- YOUR INSTRUCTIONS:
Report every line of the records that contains the word "Given".

(RECORDS FOR THIS EXERCISE begins)

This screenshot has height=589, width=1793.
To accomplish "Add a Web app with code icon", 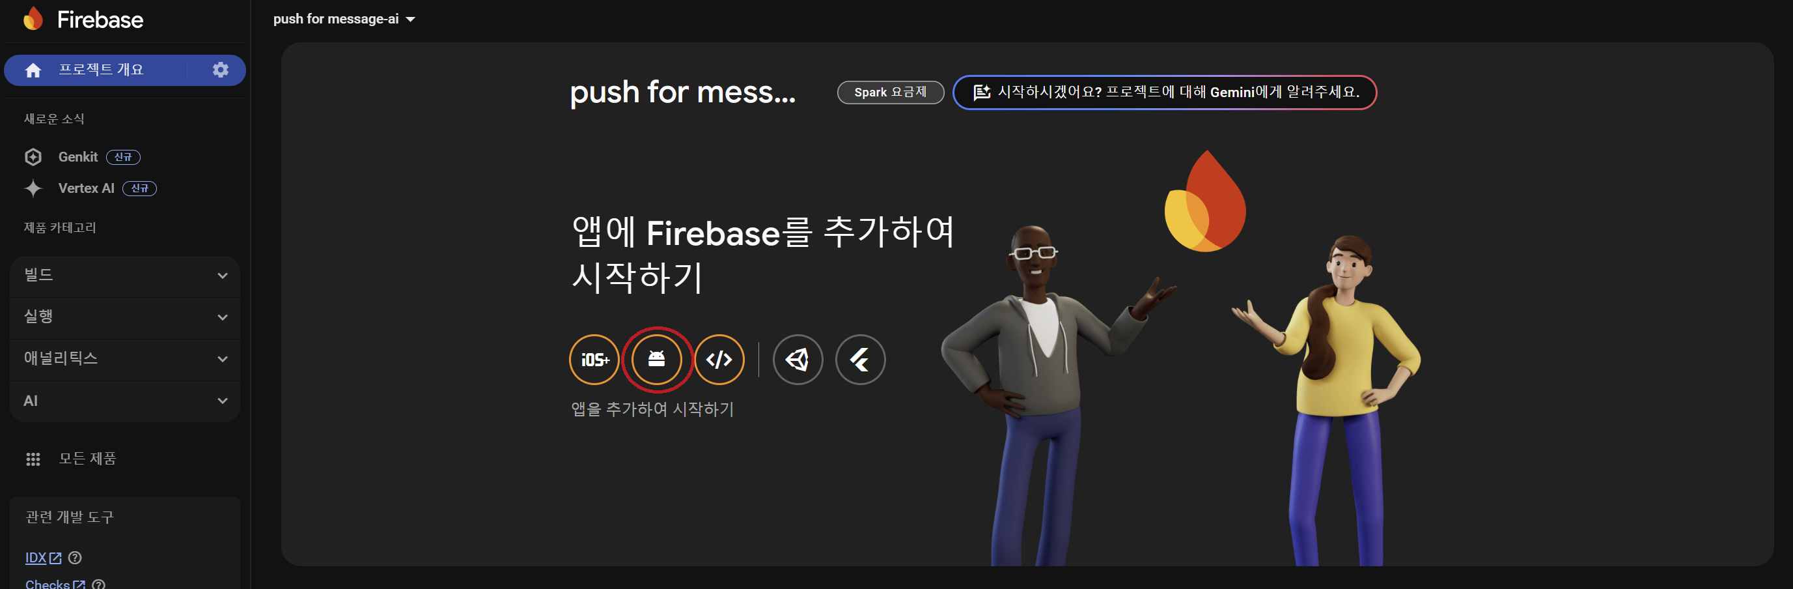I will tap(719, 359).
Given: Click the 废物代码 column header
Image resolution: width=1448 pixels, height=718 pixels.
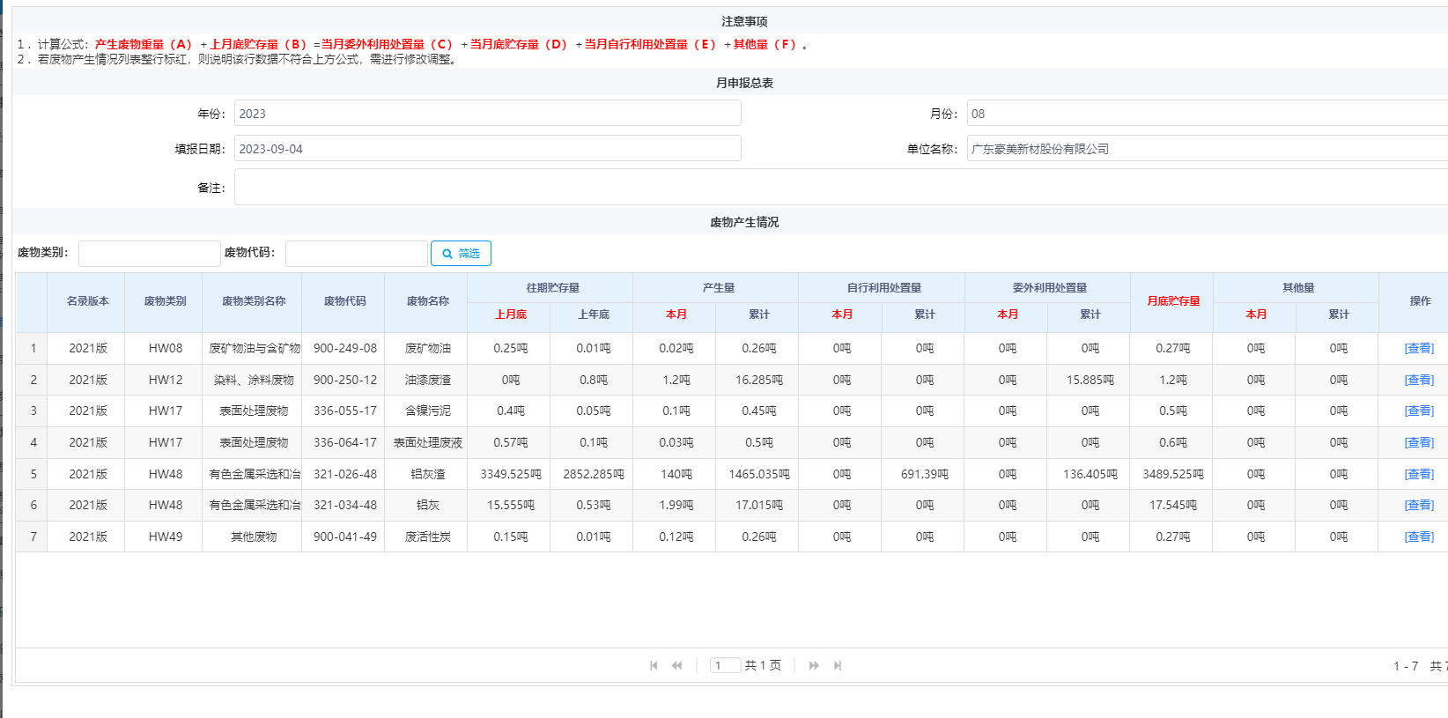Looking at the screenshot, I should (x=344, y=301).
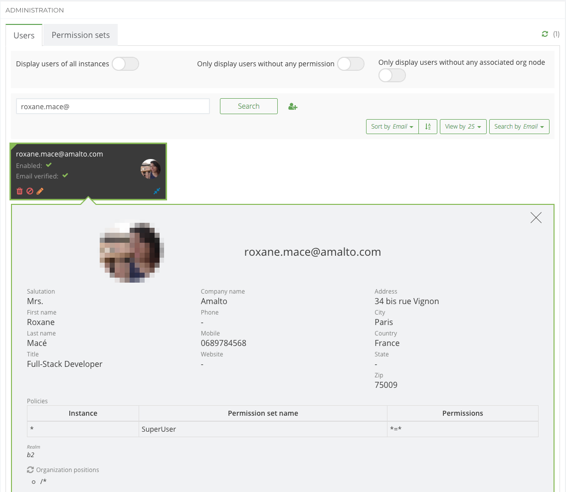Toggle Only display users without any permission
The width and height of the screenshot is (566, 492).
351,64
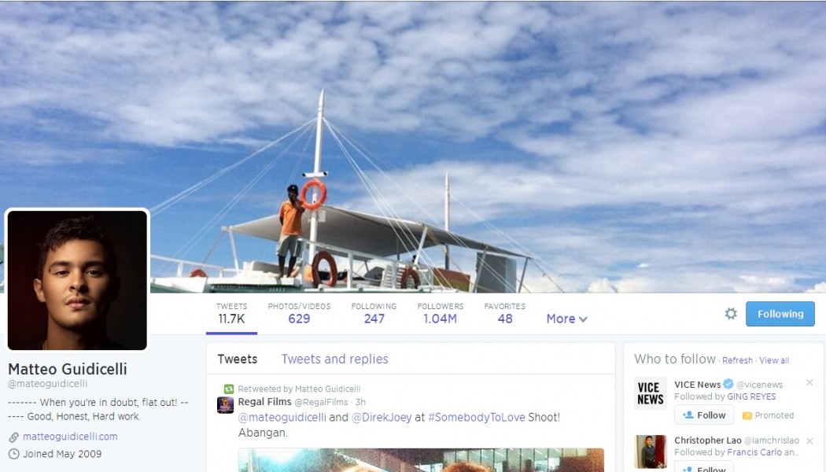Click the #SomebodyToLove hashtag
Screen dimensions: 826x472
point(476,417)
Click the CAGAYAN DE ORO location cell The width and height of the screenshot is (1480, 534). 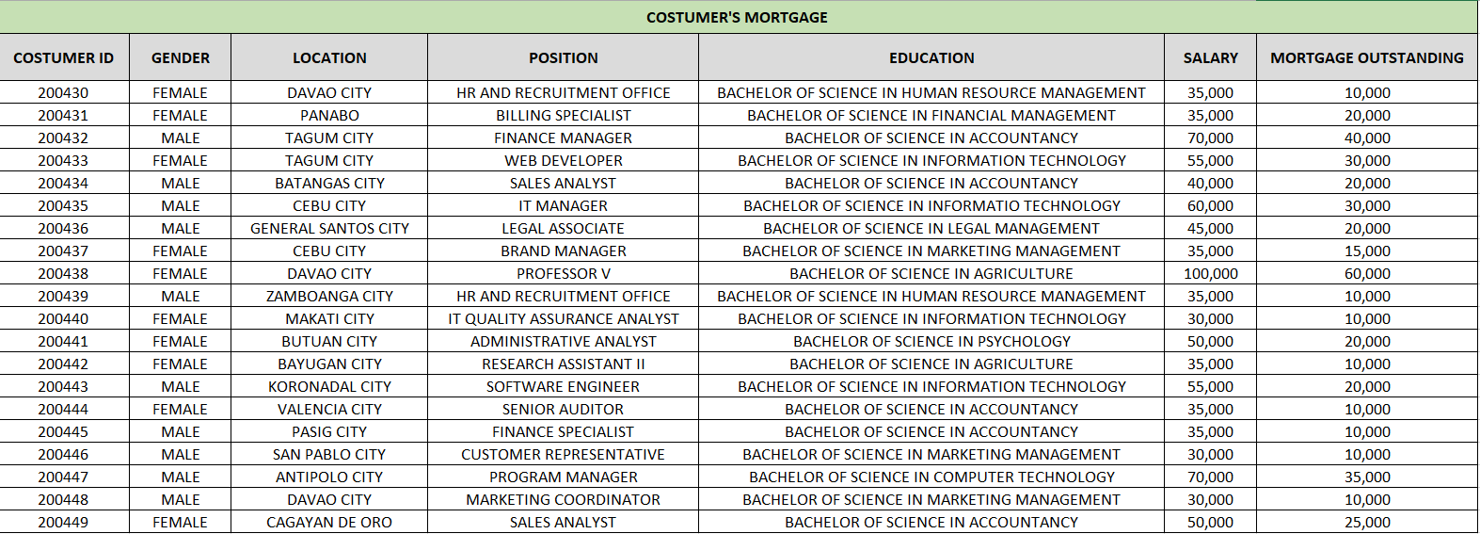(x=329, y=522)
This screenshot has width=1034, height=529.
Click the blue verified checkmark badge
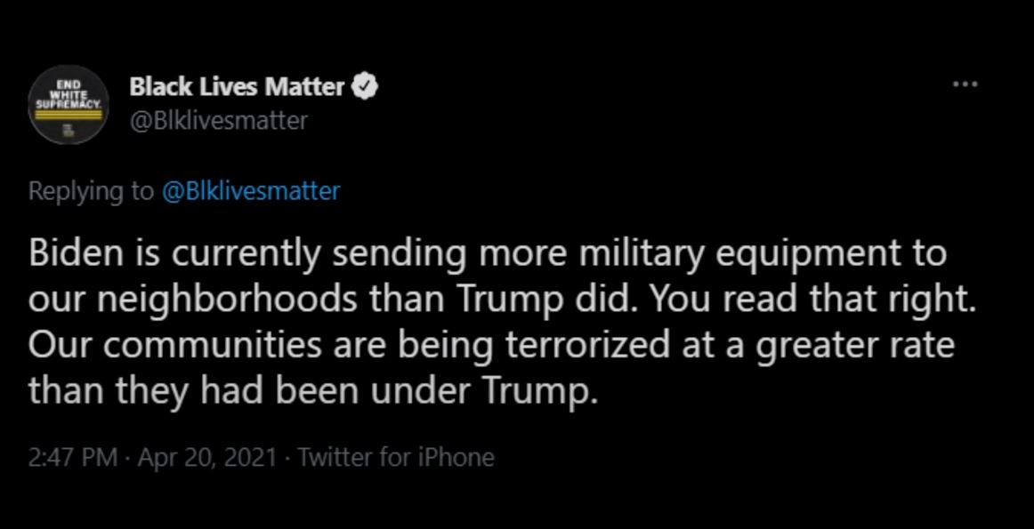366,86
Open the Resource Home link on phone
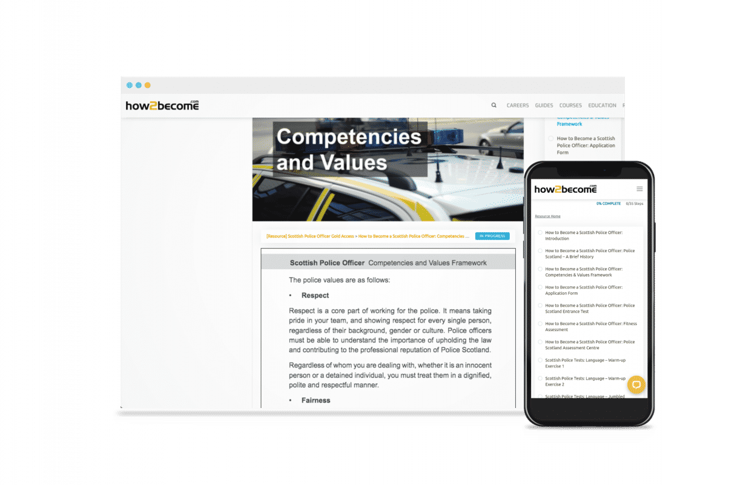The image size is (743, 485). (x=547, y=216)
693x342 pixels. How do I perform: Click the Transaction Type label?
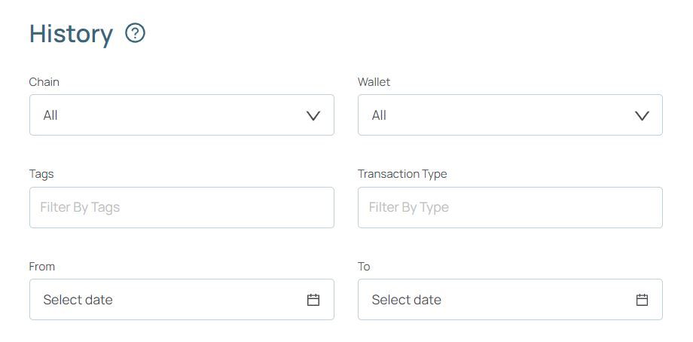[x=402, y=174]
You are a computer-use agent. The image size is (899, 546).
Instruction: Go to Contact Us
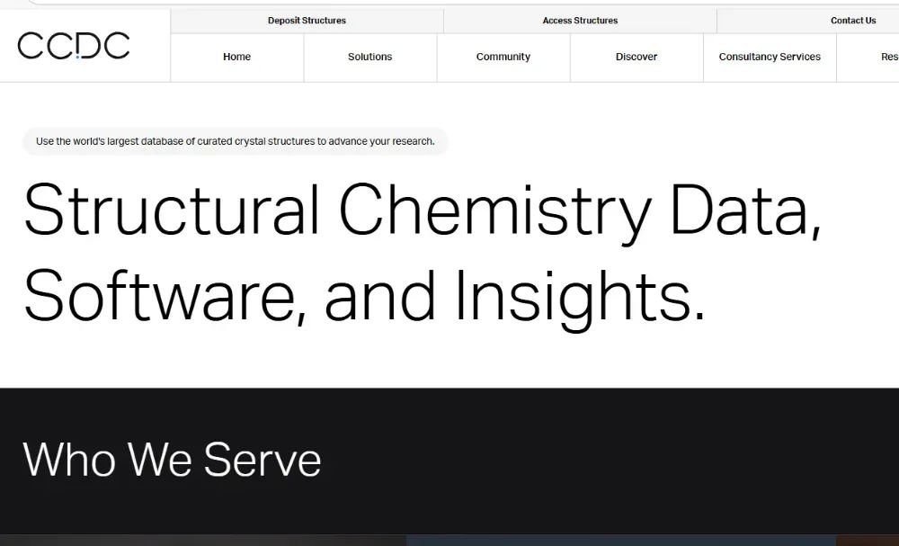[853, 21]
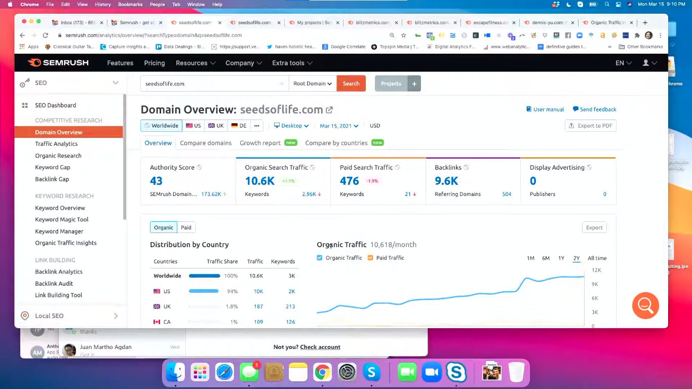692x389 pixels.
Task: Expand the more countries ellipsis selector
Action: coord(256,125)
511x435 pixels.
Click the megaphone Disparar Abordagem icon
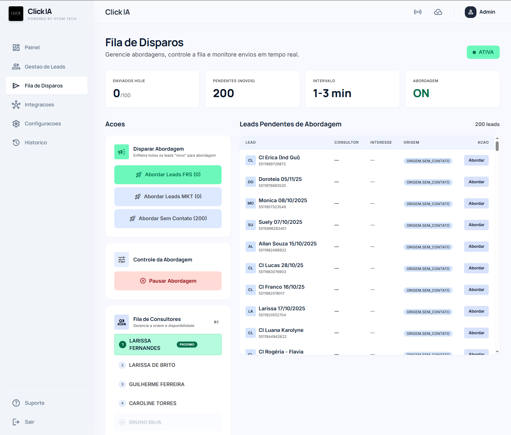pos(121,152)
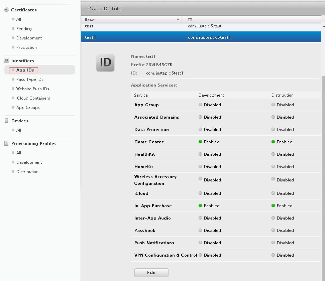Click the Name column sort arrow

178,19
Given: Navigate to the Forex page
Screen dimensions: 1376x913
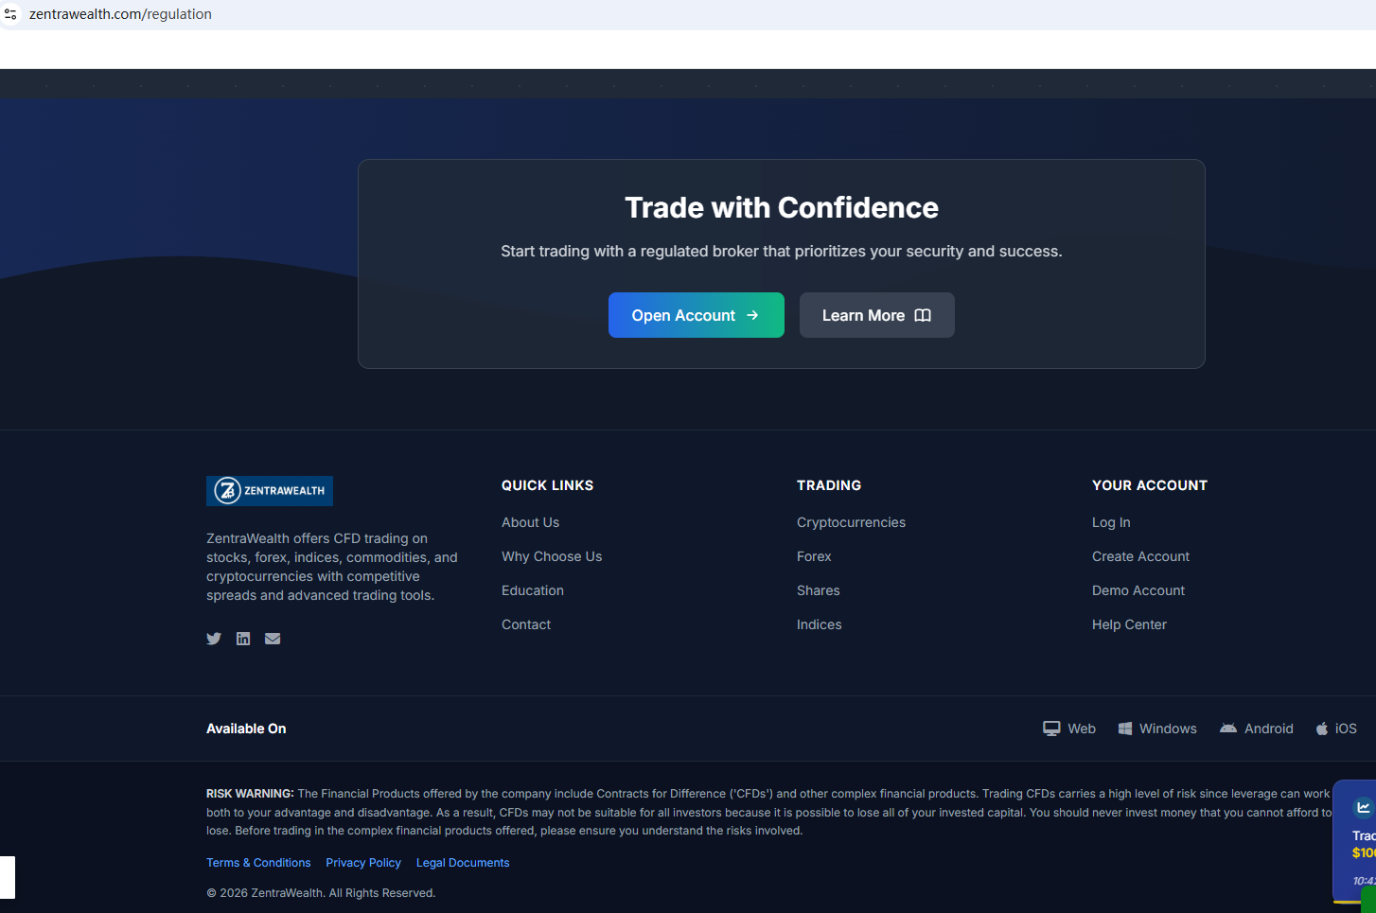Looking at the screenshot, I should 814,556.
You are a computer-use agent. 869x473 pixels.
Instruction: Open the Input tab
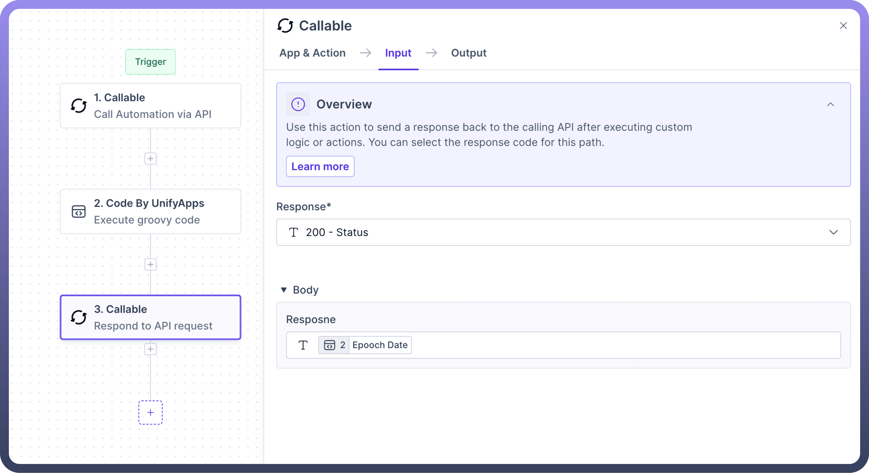[x=398, y=53]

(RECORDS FOR THIS EXERCISE ends)

- SOLUTION FOR THIS TASK:
Given: Click the 废物代码 column header
Given: Navigate to the Forex page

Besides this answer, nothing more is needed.